Stored items
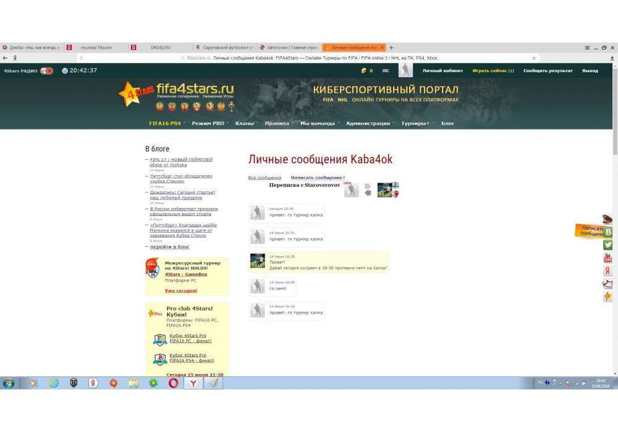Switch to the Hyundai Tiburon browser tab
618x432 pixels.
[x=96, y=48]
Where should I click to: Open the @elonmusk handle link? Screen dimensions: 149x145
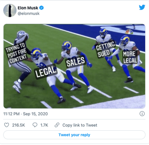point(29,13)
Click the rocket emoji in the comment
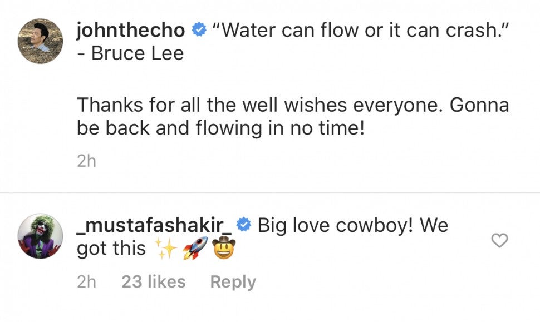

Requirement:
Could you transcribe exactly the lines from the line containing "Where should I" through the final line of the records, both included, and nothing beyond them? The pictures should be left out.

Answer to this problem:
Where should I click to: Open the @elonmusk handle link? Screen dimensions: 149x145
point(29,13)
Click the rocket emoji in the comment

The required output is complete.